[Pixel coordinate grounding data]
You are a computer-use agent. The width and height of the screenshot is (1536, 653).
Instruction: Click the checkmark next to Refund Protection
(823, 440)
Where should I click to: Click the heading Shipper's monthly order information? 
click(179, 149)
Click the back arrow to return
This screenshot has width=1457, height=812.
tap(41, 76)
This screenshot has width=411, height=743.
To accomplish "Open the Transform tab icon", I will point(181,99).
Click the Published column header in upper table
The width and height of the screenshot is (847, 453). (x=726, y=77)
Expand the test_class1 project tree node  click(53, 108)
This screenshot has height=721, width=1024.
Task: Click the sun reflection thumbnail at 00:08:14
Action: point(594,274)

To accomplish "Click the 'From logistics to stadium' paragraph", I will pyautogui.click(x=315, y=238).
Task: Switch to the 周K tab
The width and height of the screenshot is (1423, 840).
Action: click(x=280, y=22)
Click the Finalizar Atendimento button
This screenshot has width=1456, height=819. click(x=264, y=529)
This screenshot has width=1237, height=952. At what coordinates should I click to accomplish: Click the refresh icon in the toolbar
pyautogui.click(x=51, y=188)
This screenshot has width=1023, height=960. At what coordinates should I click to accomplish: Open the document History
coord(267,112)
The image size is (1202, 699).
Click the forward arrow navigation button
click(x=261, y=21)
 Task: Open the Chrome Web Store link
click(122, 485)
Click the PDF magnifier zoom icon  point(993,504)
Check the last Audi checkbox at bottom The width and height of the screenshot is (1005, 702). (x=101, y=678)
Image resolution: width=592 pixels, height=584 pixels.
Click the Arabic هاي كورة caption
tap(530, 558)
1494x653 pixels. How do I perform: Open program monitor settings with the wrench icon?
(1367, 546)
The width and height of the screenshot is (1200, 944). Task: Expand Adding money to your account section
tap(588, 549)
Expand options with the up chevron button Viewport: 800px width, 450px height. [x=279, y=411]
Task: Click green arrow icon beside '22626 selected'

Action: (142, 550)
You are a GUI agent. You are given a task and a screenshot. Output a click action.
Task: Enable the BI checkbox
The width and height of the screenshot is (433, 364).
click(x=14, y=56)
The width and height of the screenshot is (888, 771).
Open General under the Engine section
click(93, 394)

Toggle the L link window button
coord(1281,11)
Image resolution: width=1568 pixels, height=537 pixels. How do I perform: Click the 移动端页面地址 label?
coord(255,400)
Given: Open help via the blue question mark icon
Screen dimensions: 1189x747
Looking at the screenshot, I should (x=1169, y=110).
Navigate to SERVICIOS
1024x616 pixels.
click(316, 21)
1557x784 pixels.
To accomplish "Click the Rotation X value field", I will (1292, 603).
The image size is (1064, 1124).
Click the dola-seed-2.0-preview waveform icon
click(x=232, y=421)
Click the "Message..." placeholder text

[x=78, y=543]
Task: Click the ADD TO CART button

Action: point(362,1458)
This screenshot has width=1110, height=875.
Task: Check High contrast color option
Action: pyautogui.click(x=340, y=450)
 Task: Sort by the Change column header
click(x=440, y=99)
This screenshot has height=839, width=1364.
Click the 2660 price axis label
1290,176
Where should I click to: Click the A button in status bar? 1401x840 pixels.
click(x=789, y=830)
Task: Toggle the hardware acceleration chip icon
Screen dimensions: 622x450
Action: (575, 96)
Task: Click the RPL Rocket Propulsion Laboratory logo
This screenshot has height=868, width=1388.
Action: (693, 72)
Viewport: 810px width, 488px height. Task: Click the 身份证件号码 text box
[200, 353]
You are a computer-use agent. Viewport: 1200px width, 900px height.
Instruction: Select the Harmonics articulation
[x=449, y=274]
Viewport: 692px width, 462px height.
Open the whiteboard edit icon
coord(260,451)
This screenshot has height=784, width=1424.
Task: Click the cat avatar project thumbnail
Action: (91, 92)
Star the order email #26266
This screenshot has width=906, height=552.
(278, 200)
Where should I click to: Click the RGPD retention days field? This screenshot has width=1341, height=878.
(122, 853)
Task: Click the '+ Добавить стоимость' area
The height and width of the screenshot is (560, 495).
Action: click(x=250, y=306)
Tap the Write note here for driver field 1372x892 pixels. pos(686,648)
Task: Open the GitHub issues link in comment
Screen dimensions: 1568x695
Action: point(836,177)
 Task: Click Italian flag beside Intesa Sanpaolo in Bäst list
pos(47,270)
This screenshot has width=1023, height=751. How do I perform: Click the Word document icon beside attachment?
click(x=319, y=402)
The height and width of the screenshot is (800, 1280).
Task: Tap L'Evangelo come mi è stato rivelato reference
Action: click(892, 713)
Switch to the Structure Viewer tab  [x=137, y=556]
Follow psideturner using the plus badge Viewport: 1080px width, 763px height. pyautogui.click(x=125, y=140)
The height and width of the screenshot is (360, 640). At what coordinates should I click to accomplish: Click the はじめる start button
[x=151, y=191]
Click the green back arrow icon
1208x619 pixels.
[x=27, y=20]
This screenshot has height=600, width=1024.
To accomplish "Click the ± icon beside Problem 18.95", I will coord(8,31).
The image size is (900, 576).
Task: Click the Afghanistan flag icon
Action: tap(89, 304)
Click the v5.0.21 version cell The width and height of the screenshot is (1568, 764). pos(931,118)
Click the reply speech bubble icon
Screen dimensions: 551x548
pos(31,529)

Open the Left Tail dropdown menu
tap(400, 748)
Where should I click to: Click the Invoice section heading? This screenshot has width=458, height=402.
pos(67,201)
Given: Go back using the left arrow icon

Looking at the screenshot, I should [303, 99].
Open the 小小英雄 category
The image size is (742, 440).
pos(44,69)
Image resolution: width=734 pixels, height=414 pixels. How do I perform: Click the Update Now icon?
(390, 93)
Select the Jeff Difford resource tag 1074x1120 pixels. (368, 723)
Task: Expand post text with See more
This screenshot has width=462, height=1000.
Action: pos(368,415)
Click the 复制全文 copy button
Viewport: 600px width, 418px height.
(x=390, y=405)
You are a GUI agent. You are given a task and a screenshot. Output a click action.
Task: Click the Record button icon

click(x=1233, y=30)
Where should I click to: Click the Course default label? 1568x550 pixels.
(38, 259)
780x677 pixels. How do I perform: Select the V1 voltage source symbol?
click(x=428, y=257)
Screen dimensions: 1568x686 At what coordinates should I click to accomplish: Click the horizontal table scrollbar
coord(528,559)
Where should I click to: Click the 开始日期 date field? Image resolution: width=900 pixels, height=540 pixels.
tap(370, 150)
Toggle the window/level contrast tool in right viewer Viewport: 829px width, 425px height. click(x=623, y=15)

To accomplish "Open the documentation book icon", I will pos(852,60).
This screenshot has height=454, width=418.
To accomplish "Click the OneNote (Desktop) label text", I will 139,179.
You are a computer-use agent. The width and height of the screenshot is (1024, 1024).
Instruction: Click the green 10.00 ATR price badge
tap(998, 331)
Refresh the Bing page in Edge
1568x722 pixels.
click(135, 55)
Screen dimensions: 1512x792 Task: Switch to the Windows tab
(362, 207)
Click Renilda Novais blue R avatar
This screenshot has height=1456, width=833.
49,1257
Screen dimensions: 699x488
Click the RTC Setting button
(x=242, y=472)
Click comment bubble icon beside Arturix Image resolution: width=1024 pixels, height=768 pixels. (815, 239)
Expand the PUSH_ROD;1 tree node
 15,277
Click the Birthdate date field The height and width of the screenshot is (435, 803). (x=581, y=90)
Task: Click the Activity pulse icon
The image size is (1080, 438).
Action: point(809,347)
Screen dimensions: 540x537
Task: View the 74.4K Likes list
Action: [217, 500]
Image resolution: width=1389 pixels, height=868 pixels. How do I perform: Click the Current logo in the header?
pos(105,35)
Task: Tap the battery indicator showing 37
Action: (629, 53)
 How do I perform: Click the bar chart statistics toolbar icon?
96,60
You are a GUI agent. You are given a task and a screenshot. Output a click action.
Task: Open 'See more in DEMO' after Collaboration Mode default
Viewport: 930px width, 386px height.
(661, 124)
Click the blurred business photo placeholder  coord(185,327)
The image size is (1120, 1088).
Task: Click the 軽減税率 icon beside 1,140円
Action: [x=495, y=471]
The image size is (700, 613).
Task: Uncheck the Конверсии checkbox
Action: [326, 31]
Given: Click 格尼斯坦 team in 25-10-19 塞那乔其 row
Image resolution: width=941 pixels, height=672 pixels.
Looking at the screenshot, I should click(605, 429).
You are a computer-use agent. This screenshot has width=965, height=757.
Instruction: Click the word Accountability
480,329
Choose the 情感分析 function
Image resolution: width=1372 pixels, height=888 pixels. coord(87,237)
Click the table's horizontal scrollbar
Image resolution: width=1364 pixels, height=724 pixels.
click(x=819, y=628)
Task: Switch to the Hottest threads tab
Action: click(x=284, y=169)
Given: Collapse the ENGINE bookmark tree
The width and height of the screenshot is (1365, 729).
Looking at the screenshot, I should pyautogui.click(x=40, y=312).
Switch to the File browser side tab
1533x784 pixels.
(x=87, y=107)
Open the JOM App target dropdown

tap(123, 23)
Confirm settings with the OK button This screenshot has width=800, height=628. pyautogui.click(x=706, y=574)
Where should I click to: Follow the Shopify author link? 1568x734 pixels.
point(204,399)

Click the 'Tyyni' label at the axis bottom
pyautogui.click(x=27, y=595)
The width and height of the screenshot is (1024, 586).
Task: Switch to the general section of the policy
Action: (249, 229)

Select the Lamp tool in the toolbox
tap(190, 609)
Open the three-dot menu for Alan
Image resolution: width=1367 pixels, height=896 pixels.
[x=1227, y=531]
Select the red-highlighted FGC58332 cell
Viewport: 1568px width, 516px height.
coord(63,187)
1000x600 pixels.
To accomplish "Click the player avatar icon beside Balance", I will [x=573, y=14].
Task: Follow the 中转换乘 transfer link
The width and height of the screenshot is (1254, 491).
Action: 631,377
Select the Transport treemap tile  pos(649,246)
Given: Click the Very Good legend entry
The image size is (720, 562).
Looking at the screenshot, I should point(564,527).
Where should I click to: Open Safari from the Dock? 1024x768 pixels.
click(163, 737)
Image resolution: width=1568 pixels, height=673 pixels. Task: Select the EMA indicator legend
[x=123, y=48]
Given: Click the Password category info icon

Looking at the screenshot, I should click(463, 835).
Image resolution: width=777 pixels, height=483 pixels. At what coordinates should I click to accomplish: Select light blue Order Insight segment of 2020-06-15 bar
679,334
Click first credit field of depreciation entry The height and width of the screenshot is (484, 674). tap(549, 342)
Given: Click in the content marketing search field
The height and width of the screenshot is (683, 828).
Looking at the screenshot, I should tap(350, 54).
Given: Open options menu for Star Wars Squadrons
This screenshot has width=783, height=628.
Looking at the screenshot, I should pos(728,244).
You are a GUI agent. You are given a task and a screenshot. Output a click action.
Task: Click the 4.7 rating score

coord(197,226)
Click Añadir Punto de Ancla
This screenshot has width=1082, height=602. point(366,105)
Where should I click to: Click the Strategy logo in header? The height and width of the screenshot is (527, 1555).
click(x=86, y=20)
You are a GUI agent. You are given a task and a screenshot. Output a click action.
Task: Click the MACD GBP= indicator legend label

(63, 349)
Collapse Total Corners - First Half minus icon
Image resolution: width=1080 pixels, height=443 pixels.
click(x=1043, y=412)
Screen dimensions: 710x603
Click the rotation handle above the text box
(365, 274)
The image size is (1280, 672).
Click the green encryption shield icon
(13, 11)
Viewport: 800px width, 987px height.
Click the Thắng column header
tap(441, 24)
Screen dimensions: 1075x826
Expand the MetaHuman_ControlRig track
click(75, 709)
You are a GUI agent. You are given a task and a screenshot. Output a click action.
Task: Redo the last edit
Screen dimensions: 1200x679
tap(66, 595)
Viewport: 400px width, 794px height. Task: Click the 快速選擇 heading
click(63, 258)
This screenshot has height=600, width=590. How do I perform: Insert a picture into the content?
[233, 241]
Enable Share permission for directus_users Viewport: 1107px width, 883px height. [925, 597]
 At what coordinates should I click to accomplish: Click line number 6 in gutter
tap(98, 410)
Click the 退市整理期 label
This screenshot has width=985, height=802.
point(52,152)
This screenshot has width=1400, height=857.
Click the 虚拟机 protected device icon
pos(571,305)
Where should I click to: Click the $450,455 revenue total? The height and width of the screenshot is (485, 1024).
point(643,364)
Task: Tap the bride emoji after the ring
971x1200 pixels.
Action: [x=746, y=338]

REQUIRED ACTION | From the data above, return every line from the line that has "Screen dimensions: 1568x695" up to and including the line that has "Follow psideturner using", exactly.

WRITTEN ANSWER |
Screen dimensions: 1568x695
Action: point(836,177)
 Task: Click Italian flag beside Intesa Sanpaolo in Bäst list
pos(47,270)
This screenshot has width=1023, height=751. How do I perform: Click the Word document icon beside attachment?
click(x=319, y=402)
The height and width of the screenshot is (800, 1280).
Task: Tap L'Evangelo come mi è stato rivelato reference
Action: click(892, 713)
Switch to the Structure Viewer tab  [x=137, y=556]
Follow psideturner using the plus badge Viewport: 1080px width, 763px height. pyautogui.click(x=125, y=140)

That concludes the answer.